From the data below, copy exactly the lines that lie between the one holding "You are a computer-use agent. This" and the one holding "You are a computer-use agent. The", including both, and nothing more.

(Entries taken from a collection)
---------------

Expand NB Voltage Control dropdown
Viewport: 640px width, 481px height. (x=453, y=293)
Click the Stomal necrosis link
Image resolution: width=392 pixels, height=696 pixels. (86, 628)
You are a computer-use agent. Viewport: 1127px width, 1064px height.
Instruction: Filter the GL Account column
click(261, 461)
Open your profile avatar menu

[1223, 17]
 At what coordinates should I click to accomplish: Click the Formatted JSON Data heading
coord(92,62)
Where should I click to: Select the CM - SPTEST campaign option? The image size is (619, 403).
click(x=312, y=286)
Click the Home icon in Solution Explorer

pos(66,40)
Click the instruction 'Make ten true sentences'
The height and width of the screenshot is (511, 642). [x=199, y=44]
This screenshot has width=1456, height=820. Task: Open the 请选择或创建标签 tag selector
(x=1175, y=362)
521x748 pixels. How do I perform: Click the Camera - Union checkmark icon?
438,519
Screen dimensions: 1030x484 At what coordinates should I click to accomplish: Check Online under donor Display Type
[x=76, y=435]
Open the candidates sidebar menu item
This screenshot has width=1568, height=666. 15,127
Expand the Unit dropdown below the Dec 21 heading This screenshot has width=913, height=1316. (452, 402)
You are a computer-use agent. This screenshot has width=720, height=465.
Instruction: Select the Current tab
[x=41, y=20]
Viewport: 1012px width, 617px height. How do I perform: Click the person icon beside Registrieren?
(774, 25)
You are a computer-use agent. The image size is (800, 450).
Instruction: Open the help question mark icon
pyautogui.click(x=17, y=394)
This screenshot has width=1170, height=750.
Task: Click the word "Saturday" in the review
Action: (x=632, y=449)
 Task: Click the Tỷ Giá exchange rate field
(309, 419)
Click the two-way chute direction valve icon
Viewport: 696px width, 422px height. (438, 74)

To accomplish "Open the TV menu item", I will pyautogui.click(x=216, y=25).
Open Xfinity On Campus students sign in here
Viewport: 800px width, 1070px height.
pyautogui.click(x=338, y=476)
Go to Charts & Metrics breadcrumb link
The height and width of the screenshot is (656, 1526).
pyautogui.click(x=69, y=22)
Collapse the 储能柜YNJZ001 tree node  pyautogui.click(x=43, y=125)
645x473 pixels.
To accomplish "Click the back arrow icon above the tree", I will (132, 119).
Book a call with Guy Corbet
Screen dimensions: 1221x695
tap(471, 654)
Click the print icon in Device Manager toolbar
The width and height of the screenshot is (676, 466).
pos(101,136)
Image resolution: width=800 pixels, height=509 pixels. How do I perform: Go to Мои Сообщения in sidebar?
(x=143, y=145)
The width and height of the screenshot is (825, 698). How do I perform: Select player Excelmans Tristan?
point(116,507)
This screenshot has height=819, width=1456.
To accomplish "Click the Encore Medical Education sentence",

---------------

§ Written answer:
You are a computer-use agent. This screenshot has width=720, height=465.
Instruction: Select the Current tab
[x=41, y=20]
Viewport: 1012px width, 617px height. How do I perform: Click the person icon beside Registrieren?
(774, 25)
You are a computer-use agent. The image size is (800, 450).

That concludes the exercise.